当時の慰安所設置計画の中心は上海領事館でした。ここで、素性の確かな委託業者、つまり遊郭業者を選び、彼等委託業者は日本国内の貧しい地帯に女衒を派遣し、女性を集めようとしました。
下は上海領事館から長崎県水上警察署に充てた手紙です。
 
 皇軍将兵慰安婦女渡来ニツキ便宜供与方依頼ノ件

 本件ニ関シ前線各地ニ於ケル皇軍ノ進展ニ伴ヒ之カ将兵ノ慰安方ニ付関係諸機関ニ於テ考究中処頃日来当館陸軍武官室憲兵隊合議ノ結果施設ノ一端トシテ前線各地ニ軍慰安所(事実上ノ貸座敷)ヲ左記要領ニ依リ設置スルコトトナレリ
 
注目すべき点
陸軍施設の一端として前線各地に慰安所を開くことになった、
>その慰安所は公娼法で規定されている貸座敷である、
 
と明確に書かれていることです。
 
だから、アベ内閣の御用学者達が主張している、慰安所は個人経営で慰安婦は軍に同行するただの売春婦、というのは今日では誤った仮説であったことが明確になりました。
前回の慰安婦=公娼=性奴隷で説明したように、公娼法は、国際社会に日本には性奴隷はもはや存在しない、ということを明確にするのが目的でした。
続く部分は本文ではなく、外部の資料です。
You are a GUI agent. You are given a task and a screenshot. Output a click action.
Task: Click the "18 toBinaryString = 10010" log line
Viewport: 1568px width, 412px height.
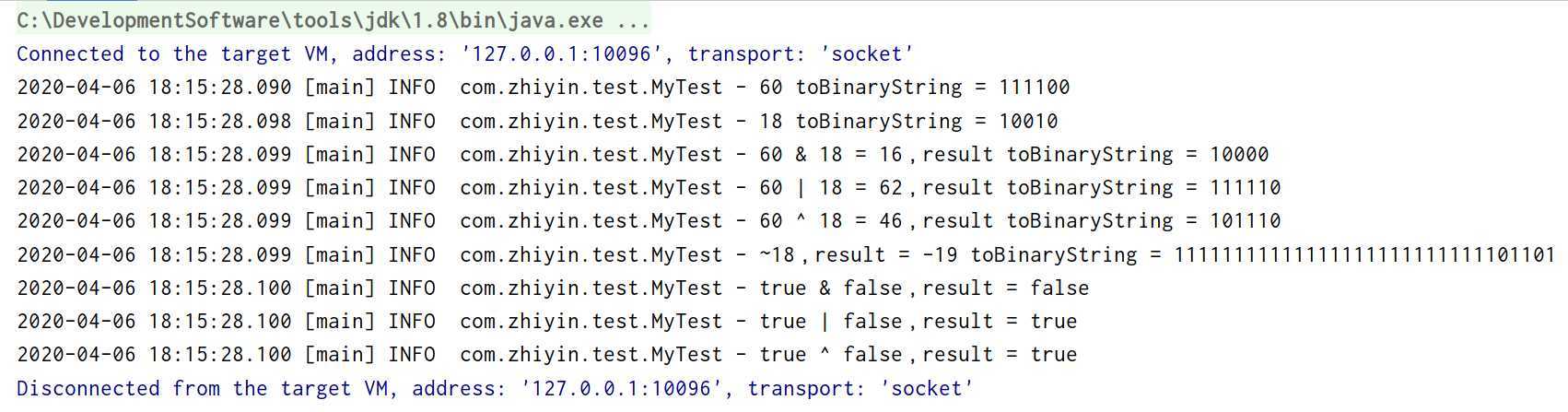coord(537,121)
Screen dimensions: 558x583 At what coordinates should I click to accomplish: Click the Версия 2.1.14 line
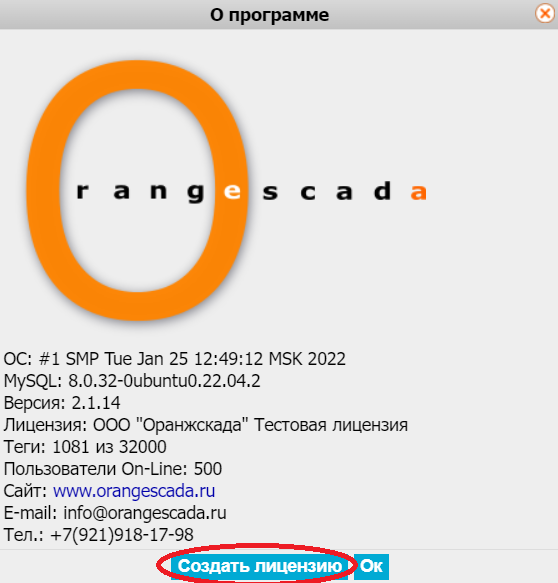point(62,403)
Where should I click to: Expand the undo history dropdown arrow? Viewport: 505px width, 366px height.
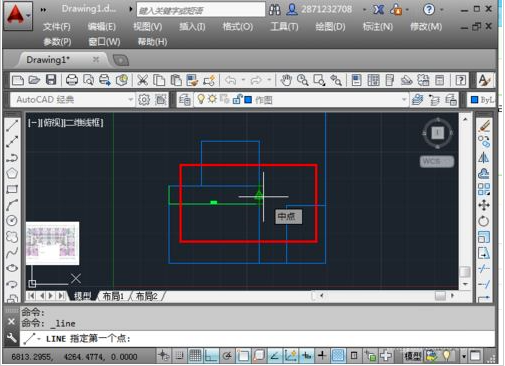click(x=243, y=80)
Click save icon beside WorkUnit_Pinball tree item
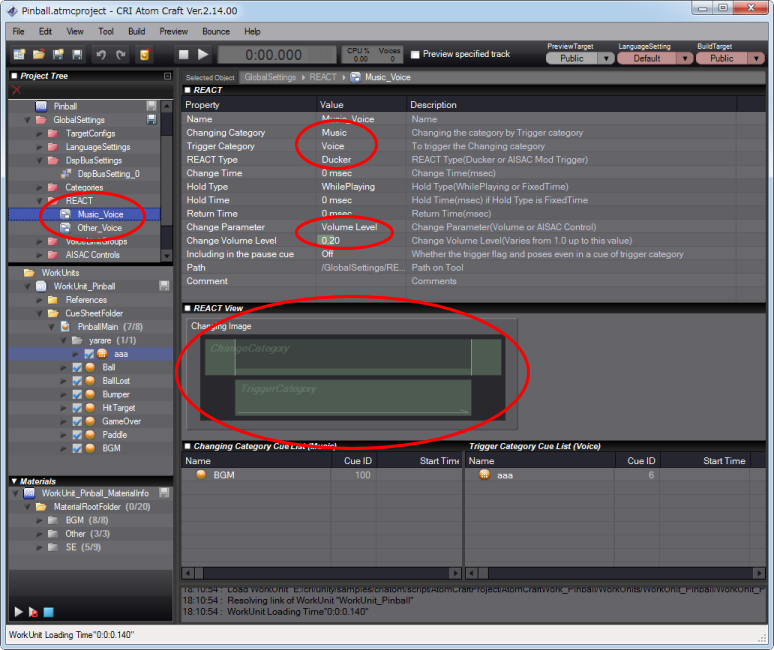This screenshot has height=650, width=774. click(163, 286)
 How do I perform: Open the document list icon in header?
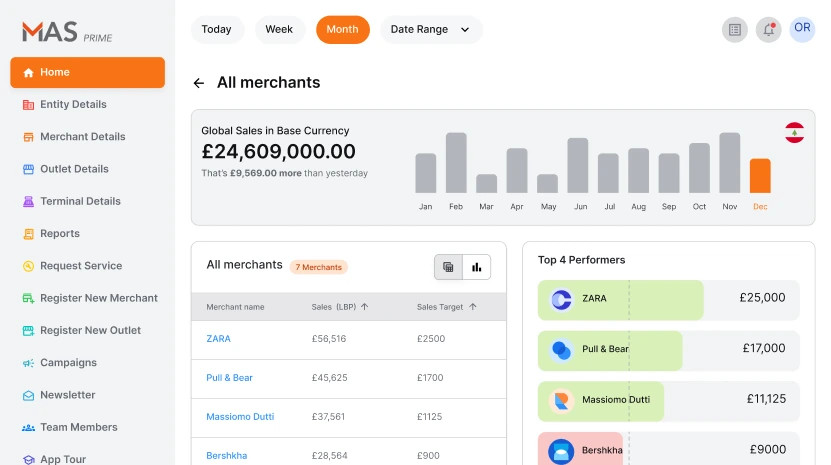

しかし帝国陸軍は公娼法は売春の合法化という視点から、従軍慰安婦を全員強制的に娼妓とさせて前線の貸座敷である慰安所に動員してしまったのです。
 
この前線での慰安所設置スキームについては、帝国陸軍の独断であり、時の日本政府は関与していなかったのではないか、と私は思っています。
強姦の増大は皇軍の名を辱めることになる、、当時の帝国陸軍は天皇の総帥権を盾に政府のいう事は聞く必要なしという横暴ぶりからして、ありそうなことではないでしょうか。